Holdsclaw's 26 pace Mystics in playoff win

Sting drops opener, 74-62

Stanley is Coach of Year

Pro Basketball

August 16, 2002|By Milton Kent | Milton Kent,SUN STAFF

WASHINGTON - For the month of June, the Washington Mystics looked invincible, winning 11 of 15 games, seemingly setting the stage for a long WNBA playoff run. But the bottom dropped out in July and early August with nine Mystics losses in their last 12 games.

In their playoff opener last night, the Mystics reverted to their June play, running at will, hitting the boards and relying on their star, Chamique Holdsclaw, to beat the Charlotte Sting, 74-62, in Game 1 of their Eastern Conference semifinal at MCI Center before 14,117.

The Mystics shot 51 percent from the field, outrebounded Charlotte 34-29 and reversed fortunes from Tuesday, when they dropped a 10-point decision to the Sting on the road, thus losing home-court advantage in this round.

"I can't tell you how happy it makes me to see our players play the way we know we can," said Washington coach Marianne Stanley, who received WNBA Coach of the Year honors before the game.

"To know that in our first playoff opportunity with this particular group that they responded the way they did as a group was phenomenal," she said. "They deserve all the credit in the world. They weren't in awe of the situation.

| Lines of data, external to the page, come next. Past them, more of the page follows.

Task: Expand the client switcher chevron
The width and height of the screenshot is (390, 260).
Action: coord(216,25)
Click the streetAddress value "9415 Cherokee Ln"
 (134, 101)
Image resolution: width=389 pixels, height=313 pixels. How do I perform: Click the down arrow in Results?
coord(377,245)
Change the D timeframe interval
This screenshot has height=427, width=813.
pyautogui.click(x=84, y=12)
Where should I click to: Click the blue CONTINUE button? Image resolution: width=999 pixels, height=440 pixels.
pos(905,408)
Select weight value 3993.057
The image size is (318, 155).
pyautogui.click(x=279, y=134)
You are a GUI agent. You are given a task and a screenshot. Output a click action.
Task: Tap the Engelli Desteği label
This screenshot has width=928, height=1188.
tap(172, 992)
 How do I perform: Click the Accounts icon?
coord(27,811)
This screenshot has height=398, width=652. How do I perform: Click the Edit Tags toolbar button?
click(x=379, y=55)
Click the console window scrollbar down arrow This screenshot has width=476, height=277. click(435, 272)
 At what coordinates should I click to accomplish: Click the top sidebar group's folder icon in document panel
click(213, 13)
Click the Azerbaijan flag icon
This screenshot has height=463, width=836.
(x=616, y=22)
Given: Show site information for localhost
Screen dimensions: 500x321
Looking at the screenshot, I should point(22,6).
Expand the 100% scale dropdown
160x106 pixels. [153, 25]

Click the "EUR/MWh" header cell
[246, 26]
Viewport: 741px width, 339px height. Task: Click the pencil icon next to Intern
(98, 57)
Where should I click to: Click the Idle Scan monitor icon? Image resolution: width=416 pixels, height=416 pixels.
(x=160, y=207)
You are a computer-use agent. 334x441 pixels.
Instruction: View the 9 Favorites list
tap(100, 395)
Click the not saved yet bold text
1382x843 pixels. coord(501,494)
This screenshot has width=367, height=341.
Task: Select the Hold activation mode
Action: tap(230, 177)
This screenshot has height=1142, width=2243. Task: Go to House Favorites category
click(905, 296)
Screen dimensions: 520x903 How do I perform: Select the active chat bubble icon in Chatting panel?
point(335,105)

They were excited about having the opportunity to prove themselves once again. This is what we've done all year long."

Holdsclaw was superb, scoring a game-high 26 points, along with 13 rebounds, also a game-high, to get the Mystics started in the playoffs on a high.

"We've handled so much adversity this season and injuries, and I've had problems off the court with my family," said Holdsclaw, whose grandmother died just before the season.

"We had a slump, and I think a lot of people doubted us, and at times we doubted ourselves. But Coach stayed on us, and we're peaking at the right time. We have a lot of confidence in ourselves and it showed."

Game 2 in the best-of-three series will take place tomorrow afternoon in Charlotte with a third game, if needed, also in Charlotte on Monday. The Mystics lost home-court advantage in the regular season's final game, which they lost Tuesday in Charlotte.

The win was not only the first playoff win in the Mystics' five-year history, but also marked the first time a Washington professional basketball team had won a postseason game at home since the Washington Bullets beat the Detroit Pistons in Game 4 of the Eastern Conference first-round series on May 4, 1988, at the Capital Centre in Landover.

The Sting, the WNBA's leading three-point shooting team, tied a playoff record with seven treys in the first half but could only hit one in the second half, when the Mystics did a better job of fighting through screens and guarding Charlotte's long-distance shooters.

"We tried to forget about [losing that last regular-season] game, but it was such a bitter taste in our mouths," said forward Murriel Page, the last remaining original Mystic. "We went back to the hotel that night and watched the entire game as a team, and we saw that we didn't play Mystics basketball. We knew that we could do better and if we did, it was going to be a fight."